Geopolitics of Phosphorus
The importance of trade, teleconnections and multi-level governance was one of the thematic panel sessions at the Sustainable Phosphorus Summit, a biannual event bringing together stakeholders from all parts of the world to discuss challenges and pathways for sustainable phosphorus management.
The 6th Sustainable Phosphorus Summit was held in Brasilia 20-23 august 2018, hosted by the Brazilian Agricultural Research Corporation – Embrapa. The biannual summit brings together researchers from a wide range of scientific fields as well as international organizations and industry to discuss latest research and policy development with a focus on sustainable phosphorus management.
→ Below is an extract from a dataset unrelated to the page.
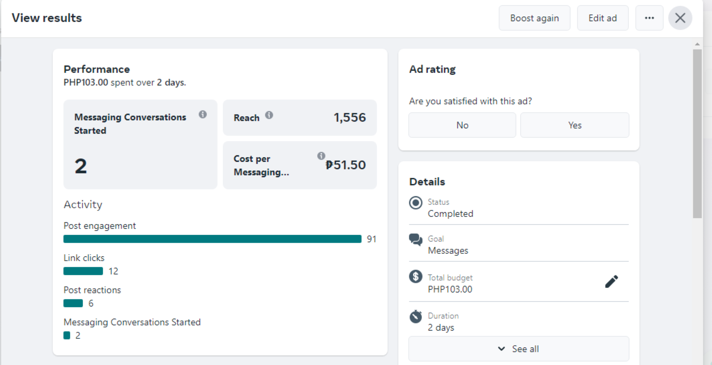Click the info icon beside Messaging Conversations Started
The image size is (712, 365).
(203, 114)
Mistra Geopolitics researcher associate prof Tina-Simone Neset jointly with Dr. Genevieve Metson (both from Linköping University) chaired the thematic panel session ‘Geopolitics of Phosphorus – the importance of trade, teleconnections and governance for phosphorus sustainability’ , which brought together researchers from various countries and research areas focusing on teleconnections, trade, stakeholder mapping, institutional frameworks and governance aspects related to sustainable global phosphorus management.
The session took a specific focus on the risks and opportunities related to sustainable phosphorus management in a globalized world, which transcends individual households, farms, production systems or countries. As sustainable phosphorus management relates to several of the Sustainable Development Goals (SDGs), including zero hunger/food security, responsible consumption and production, and life on land, addressing these challenges requires thinking both locally and globally. Brazil is a prime example, where soy production destined for export means that drivers of management are international, but environmental impacts may be local.
Discussion themes ranged from producer and consumer roles in influencing important geopolitical implications of fertilizer consumption, to the importance of considering food trade when building a national food policy agenda, and the teleconnections between consumers and food producers. In addition, dependency on global phosphate rock reserves was also discussed, of which, according to the most recent estimates by the USGS, 84% are concentrated in five countries – with 71% in Morocco and Western Sahara alone.
Mistra Geopolitics PhD student Karin Eliasson (Linköping University) presented her study ‘Spatially explicit use of phosphorus and related environmental impacts in Brazilian soybean production for European consumption’, which is a joint project with Mistra Geopolitics researchers from Linköping University and Stockholm Environment Institute.
The study takes off in the increasingly globalised agricultural trade system, where teleconnections become important in understanding the consequences of environmental and resource-use associated with food consumption in one country being displaced to producer countries. In addition to potentially displacing the nutrient related aquatic pollution associated with agriculture, a high share of food imports for a country might indicate increased vulnerability to changes in preconditions for agriculture in the country of production, such as access to mineral phosphorus fertilizers.
Soybeans have become an important part of industrial livestock production as a protein rich feed and understanding trade patterns between producer and consumer countries for soy is key to determining the changing impacts of food production on phosphorus security. Although phosphorus fertilizer application has decreased in Europe, imports of feed have increased. European countries import large amounts of soy from Brazil, the second largest producer of soybean in the world.
Due to the phosphorus retention soil properties in Brazil, production requires high rates of phosphorus fertilizer application; however, this soil property also contributes to less nutrient loss.
Although national patterns of trade and production have previously been highlighted, there is still a lack of high spatial resolution data on how specific consumption patterns in parts of Europe are connected to particular vulnerabilities and/or potential environmental consequences across specific Brazilian municipalities.
In light of this, the research team (including SEI researchers Dr. Chris West, Dr. Simon Croft and Dr. Jonathan Green) have explored how European soy consumption creates pressure on phosphorus resources and environmental impacts at the Brazilian municipal level. The results of this study contribute to making impacts of European consumption visible and inform research on European resource dependency. Initial results indicate significant differences in spatially explicit phosphorus use and potential environmental impacts caused by consumption in different European countries.